Thanks to the Guardian for reprinting The Observer's piece by Tracy McVeigh and Savious Kwinika on the Call to legalise World Cup sex trade..."Calls are growing for South Africa to legalise prostitution ahead of next year's football World Cup in an effort to limit HIV infection among millions of fans visiting the country for the tournament. [...] Professor Ian Sanne, head of the clinical HIV research unit at Johannesburg's Witwatersrand University, said the party atmosphere being touted by the football authorities, travel companies and the South African government was a green light to alcohol abuse and promiscuity among fans next summer. [...] Sanne said not only would the visitors be at risk, but young South Africans and the sex workers too, opening the way for the virus to spread at a dramatically increased rate. "HIV/Aids is a problem globally and there is a great need to encourage and enforce better health and responsibility, especially to the young South Africans who could be at risk during the World Cup," he said.
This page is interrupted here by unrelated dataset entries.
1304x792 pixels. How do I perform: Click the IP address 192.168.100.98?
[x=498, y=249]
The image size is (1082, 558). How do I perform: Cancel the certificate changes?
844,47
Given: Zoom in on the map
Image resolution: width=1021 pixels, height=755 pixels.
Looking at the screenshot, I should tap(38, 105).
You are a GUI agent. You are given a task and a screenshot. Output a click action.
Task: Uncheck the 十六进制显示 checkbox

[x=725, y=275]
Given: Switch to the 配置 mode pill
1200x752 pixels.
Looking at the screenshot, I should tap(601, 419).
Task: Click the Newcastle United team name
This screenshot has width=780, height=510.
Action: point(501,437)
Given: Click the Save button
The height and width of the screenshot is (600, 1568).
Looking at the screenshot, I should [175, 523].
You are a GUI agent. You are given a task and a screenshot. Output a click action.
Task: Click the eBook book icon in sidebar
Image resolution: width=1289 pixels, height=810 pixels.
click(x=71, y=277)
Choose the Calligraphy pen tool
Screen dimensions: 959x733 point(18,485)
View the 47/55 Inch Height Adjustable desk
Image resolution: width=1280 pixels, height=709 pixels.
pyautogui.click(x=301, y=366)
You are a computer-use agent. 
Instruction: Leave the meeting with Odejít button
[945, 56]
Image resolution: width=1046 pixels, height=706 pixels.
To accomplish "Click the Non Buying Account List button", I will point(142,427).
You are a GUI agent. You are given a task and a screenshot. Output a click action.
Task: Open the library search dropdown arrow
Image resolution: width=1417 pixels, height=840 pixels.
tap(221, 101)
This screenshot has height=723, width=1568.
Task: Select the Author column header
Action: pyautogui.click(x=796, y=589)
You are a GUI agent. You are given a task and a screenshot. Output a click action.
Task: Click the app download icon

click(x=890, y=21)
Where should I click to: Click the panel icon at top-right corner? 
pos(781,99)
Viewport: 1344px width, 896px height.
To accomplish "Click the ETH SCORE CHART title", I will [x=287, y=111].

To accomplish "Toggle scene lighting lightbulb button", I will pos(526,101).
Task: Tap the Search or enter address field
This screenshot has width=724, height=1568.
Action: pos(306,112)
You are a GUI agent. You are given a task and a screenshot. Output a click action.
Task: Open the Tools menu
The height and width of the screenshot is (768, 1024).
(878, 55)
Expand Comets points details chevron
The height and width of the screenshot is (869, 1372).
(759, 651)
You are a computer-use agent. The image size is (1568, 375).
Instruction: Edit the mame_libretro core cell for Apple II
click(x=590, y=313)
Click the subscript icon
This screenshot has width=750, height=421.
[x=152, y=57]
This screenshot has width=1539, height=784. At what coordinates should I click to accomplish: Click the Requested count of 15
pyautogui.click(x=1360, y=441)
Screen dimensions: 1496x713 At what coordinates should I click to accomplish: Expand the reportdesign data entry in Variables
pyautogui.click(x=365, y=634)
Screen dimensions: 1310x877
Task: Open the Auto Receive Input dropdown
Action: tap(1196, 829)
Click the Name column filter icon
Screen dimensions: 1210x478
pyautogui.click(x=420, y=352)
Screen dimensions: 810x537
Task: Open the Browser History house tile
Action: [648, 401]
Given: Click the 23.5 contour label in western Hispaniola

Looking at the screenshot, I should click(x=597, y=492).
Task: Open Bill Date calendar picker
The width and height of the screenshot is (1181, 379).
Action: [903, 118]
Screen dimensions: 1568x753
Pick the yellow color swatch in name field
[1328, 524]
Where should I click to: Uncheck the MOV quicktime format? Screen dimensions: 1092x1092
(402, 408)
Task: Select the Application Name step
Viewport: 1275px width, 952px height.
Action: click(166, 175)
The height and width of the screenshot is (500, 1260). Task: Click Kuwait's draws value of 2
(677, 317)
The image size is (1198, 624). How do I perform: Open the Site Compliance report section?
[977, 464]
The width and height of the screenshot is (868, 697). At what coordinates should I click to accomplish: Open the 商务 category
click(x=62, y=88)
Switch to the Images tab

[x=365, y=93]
He called for legal frameworks to regulate the practice of sex workers rather than discriminate against them."Beyond the substantial public health benefits of decriminalization, we have the basic moral and legal principle that free choice is what should dominate any exchange between consenting adults. Whether money or love is involved ought to be entirely up to them. The officious organs of the state should just get out of the way.
Thanks to the Christian Science Monitor's Eoin O'Carroll for noting that Marijuana growers worsening California drought... "Large marijuana plots hidden deep in California’s public lands have illegally diverted hundreds of millions of gallons of water, compounding shortages caused by the state’s ongoing drought. [...] ...most of the environmental destruction is caused not by Mendocino’s local pot growers, who have long taken advantage of the county’s mild climate and tolerant views toward the drug, but by mostly Mexican crime syndicates that, in the 1990s, began planting large plots deep in the woods, which they would abandon after the October-November harvest. [These sites...] ...are as remote as the growers can get, often three miles from the nearest road. They contain an average of 6,600 plants, tended by an average of seven growers who live in tents the entire season, from May to October. The growers are aided by scanners, radios, night-vision goggles, an arsenal of weapons, and truckloads of plastic pipe to divert area streams to their plants, sometimes from as far as a half-mile away. When they abandon the site in the fall, they leave behind mountains of trash, about as much trash as a small city dump."The title is a bit deceptive, however, because the root-cause of the worsened environment are in fact the unconstitutional drug laws criminalizing agriculture, trade, and freely-chosen consumption and thus making such extreme, violent, and destructive measures financially lucrative. Solution: Decriminalization. Treat all foods, drugs, alcohols, tobaccos alike -- i.e. as things any citizen has the liberty to choose to grow, trade, and/or consume as they please.